**本文抜粋:**
----------

とりあえず、傷の手当をしなければと、又、毎日病院にいっていましたが、中々治療は思うようにならず、何回も切開したりして、一年ぐらいかかったでしょうか。そのうちにどうも、体の様子がおかしいので、産婦人科(焼け残っていた)へ行ってみましたら、妊娠二ケ月ですよといわれ、又、これでびっくりしまして。何とか体を大事にしながら、過ごすうち、翌年四月に、女の子が生まれました。栄養不良で、今だったら保育器にでも入れなきゃとても助からないような、小さな子でした。どうやって育てたらいいかしらと、途方にくれつつ、毎日、必死で、育てました。何とか、一年、無事に育ち、これでほっとしました。その頃には私が被爆したために後遺症が残ったり、子どもに障るような、そんな知識が全然なかったから、とに角、一生懸命育てていけばと、思っておりました。二五年には、男の子が生まれましたが、この子は体重も充分で、元気な子どもでした。

その年に丁度、主人が会社の都合で、広島に移ることになり、親子四人で広島に引越しました。宇品には焼け残った家が沢山ありましたので一軒の家を社宅として借り上げて、そこに住むことになりました。原爆が落ちた当時は、草木も生えないといわれてきた広島も、五年も経つと、草も木も生え、街路樹もきれいに育っていたのでほっとした気持ちになりました。子どもは小学校を無事卒業しました。その頃には、広島の学校の子ども達も、その親達も、かなり被爆者がいましたので、原爆に対しての恐怖とか、原爆症のことをあまり気にも掛けずにいられました。ところがその後、福岡に転勤で移ることになりまして、そこで初めて、被爆者であるということを口に出していってはいけないのだ、絶対口外しないということを固く守らなければと思うようになりました。人から「広島で原爆に遇われましたか?」ときかれても「まあ、ちょっとねー」といい逃れをしておりました。

その後、昭和三四年に、又、主人の転勤で、東京に移ってまいりました。それから、あちこちの友人や知人が原爆症や白血病になって亡くなったということをきくと、本当に自分の身に迫ってきたような恐ろしさを感じて、だまって、家族だけの心の中に入れておけばいいと思いながら、ずっと過ごしてきました。

ある時、広島の友人が電話をかけてきて「あんた、東京にいてよかったね。広島にいたら、被爆者の子は結婚できないのよ。」と言っておりました。それをきいて、私も娘もショックをうけました。本当にそうだったら、娘が結婚する時、被爆者の子どもであるというべきか、どうか。いわなければ、相手の両親に責められるし、いえば、被爆者の子どもさんでしたら、ご免こうむりますと、破談になるかもしれないと、思い、それからというもの毎日、毎晩考え、悩み、ねむれない日が続きました。こんなに自分が落ちこんでしまっては、と丁度、息子が中学生だったので、私も気持ちを変えて、PTAの委員とか、講座を受講したりして、少しでもその気持ちを発散させるのも一つの生き甲斐かしらと、それからは、一生懸命外に目を向けて過ごすようにしておりましたが、やはり、私も生身の人間ですから、夜になり、一人になると、又、そのことがもやもやと頭に浮かんできて、その苦しみを誰かに訴えることもできないしとたえにたえておりました。

----------

**提供資料:**
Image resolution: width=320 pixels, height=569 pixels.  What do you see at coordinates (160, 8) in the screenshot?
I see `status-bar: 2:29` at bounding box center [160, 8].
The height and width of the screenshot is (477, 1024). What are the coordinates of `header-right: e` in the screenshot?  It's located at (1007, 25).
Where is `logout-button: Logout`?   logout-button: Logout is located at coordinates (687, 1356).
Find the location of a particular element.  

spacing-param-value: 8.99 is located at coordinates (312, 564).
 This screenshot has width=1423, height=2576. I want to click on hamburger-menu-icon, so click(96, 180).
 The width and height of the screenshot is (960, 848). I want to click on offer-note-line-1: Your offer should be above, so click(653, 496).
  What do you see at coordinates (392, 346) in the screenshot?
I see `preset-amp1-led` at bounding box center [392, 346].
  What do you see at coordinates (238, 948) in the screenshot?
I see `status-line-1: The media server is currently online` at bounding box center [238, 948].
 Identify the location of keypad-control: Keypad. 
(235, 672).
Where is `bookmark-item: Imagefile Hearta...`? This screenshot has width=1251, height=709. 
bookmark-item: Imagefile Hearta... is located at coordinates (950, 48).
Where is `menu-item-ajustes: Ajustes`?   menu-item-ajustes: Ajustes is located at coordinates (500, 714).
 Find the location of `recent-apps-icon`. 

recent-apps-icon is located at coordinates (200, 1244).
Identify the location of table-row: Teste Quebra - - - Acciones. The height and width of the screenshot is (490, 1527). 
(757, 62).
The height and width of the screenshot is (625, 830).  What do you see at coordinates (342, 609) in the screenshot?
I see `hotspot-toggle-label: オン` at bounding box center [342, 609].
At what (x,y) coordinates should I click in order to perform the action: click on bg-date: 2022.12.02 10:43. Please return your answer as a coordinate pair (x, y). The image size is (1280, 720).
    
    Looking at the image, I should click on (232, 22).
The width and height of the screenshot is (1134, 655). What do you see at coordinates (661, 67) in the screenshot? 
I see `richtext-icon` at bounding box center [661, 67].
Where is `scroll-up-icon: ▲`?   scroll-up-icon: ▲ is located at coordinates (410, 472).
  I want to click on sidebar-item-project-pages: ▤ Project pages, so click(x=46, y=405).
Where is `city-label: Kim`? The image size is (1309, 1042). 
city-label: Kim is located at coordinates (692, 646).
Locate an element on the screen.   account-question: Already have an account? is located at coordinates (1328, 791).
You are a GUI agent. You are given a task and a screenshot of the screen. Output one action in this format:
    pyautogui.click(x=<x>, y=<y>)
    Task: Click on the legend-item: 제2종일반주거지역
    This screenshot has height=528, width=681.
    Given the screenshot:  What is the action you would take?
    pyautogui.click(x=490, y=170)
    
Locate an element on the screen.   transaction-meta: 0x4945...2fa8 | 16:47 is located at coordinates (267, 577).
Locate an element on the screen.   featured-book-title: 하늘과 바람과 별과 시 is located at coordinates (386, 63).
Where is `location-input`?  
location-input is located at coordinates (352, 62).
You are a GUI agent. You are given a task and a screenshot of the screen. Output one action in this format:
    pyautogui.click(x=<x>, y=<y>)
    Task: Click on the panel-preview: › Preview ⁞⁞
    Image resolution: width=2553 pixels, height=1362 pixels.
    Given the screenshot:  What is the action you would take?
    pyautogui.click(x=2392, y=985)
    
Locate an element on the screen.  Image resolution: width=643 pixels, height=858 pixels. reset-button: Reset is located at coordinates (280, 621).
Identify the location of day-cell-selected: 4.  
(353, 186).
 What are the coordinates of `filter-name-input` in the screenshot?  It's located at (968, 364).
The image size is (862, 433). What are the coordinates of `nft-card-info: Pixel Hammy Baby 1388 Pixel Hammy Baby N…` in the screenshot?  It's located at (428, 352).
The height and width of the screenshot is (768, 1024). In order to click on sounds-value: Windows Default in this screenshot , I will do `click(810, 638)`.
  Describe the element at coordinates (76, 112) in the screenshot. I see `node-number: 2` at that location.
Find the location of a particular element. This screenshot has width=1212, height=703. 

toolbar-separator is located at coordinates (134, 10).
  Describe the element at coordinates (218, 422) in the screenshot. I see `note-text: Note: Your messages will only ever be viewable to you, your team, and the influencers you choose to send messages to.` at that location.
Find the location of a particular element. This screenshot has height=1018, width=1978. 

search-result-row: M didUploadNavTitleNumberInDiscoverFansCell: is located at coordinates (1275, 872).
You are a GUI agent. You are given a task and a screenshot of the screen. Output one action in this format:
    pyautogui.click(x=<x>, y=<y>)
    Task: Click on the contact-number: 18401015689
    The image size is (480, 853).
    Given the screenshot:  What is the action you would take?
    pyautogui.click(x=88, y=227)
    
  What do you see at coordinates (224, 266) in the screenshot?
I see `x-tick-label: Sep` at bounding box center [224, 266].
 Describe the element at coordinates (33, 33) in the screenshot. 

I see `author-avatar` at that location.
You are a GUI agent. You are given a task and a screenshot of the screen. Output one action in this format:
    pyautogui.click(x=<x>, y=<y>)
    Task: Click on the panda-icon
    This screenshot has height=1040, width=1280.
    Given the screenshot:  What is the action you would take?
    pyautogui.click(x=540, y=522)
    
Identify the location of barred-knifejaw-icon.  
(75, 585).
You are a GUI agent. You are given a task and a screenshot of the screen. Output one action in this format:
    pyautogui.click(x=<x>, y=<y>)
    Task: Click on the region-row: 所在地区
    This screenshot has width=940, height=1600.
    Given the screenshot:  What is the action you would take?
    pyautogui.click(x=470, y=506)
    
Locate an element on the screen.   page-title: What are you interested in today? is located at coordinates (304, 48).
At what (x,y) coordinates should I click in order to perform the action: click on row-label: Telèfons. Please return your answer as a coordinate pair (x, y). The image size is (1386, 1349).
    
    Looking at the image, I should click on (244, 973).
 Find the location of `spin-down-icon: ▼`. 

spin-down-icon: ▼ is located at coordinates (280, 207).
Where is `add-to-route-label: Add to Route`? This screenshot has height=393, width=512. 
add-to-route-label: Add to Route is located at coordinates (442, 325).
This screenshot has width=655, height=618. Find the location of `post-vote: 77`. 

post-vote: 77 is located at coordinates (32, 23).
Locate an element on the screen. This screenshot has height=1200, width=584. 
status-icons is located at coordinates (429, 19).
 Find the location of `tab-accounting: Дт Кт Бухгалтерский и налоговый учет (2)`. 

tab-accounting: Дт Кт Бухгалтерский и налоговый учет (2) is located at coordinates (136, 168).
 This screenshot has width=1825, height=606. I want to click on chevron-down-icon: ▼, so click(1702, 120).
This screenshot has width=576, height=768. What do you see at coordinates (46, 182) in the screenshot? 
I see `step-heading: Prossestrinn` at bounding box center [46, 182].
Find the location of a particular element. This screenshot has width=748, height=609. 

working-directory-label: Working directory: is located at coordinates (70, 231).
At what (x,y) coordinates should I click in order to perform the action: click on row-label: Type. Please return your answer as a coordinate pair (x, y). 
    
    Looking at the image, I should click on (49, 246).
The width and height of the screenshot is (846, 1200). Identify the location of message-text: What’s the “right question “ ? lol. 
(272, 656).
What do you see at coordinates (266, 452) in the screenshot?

----------

**練習問題:**
[1] 被爆体験の手記に出てくる地名をすべて、初めて現れる順に挙げてください。
[2] 被爆体験の手記から、「その年に丁度、主人が会社の都」という語句のある箇所から書き始め、「といい逃れをしておりました。」まで来たらそこで止めて、一字も変えずに書き写してください。
[3] 被爆体験の手記の最後の文の後から、その先を書き進めてください。

**解答:**
[1] 広島、宇品、福岡、東京

[2]
その年に丁度、主人が会社の都合で、広島に移ることになり、親子四人で広島に引越しました。宇品には焼け残った家が沢山ありましたので一軒の家を社宅として借り上げて、そこに住むことになりました。原爆が落ちた当時は、草木も生えないといわれてきた広島も、五年も経つと、草も木も生え、街路樹もきれいに育っていたのでほっとした気持ちになりました。子どもは小学校を無事卒業しました。その頃には、広島の学校の子ども達も、その親達も、かなり被爆者がいましたので、原爆に対しての恐怖とか、原爆症のことをあまり気にも掛けずにいられました。ところがその後、福岡に転勤で移ることになりまして、そこで初めて、被爆者であるということを口に出していってはいけないのだ、絶対口外しないということを固く守らなければと思うようになりました。人から「広島で原爆に遇われましたか?」ときかれても「まあ、ちょっとねー」といい逃れをしておりました。

[3]
そのうち、娘も、大学を卒業し、結婚適齢期になりました。そろそろ結婚する友達もあり、それを見て、「ああ、娘は結婚できないだろうな」と悩み、娘自身も「私はどうせ、被爆二世だから、行くところもないし、自活して生きていくことを考えるから」といい出して、親子で、何度も泣いたり、悲しんだりしたこともありました。そのうち、娘は三〇歳になり、結婚をあきらめて自活することを宣言しました。

しかし、ある時、何かの縁で、いい方に巡りあえ、その方はとても理解のある方で、そんなことは問題じゃないといって結婚して下さり、今は小学校四年生になる女の子もいます。又、幸せなことに、私も同じ家の二階に住んで親子で一緒に暮らしています。

考えてみると、私の体験は、中心地で被爆して苦しんでいる方々とは違って、精神的に、子供たちのこと、将来のことを考えて、悩みつづけてきたのですが。その悩みは消え去ったかといえば、今度は又、次々と、娘が具合が悪いといえば原爆症がでたのではないかと思ったり、人間ってどうしてこう悩みがつきないのでしょう。私も七三歳までなんとか生きてきまして、常に病院にいっては、いろいろと検査をしてもらったりしています。今のところ、症状が出ることもないので、無理をしないで、体を大事にしていたらいいですよ。と医者にいわれています。私の家では、私と、主人、娘の三人が被爆者です。八月六日がくると、あの時のことを思い出して、悲しいやら、腹立たしいやら、たまらないのです。

昭和一二、一三年頃、私は、広島で幼稚園につとめていたのですが、その時、幼稚園児だった子ども達が、その二〇年頃には、中学生で全員、勤労奉仕隊で街に出ていて殆どの子ども達が原爆で亡くなってしまい、どこできいて調べる方法もないし、あの小さい頃の可愛い姿が目に映って、八月六日がくると、手を合わせて祈らずにいられない程の気持ちになるのです。

核兵器は絶対になくしてもらいたい。世界の平和のために、みんなで協力して、これを廃絶する運動を進めていきたいし、私達も、しなければならない義務があるのだと、いつも私は考えております。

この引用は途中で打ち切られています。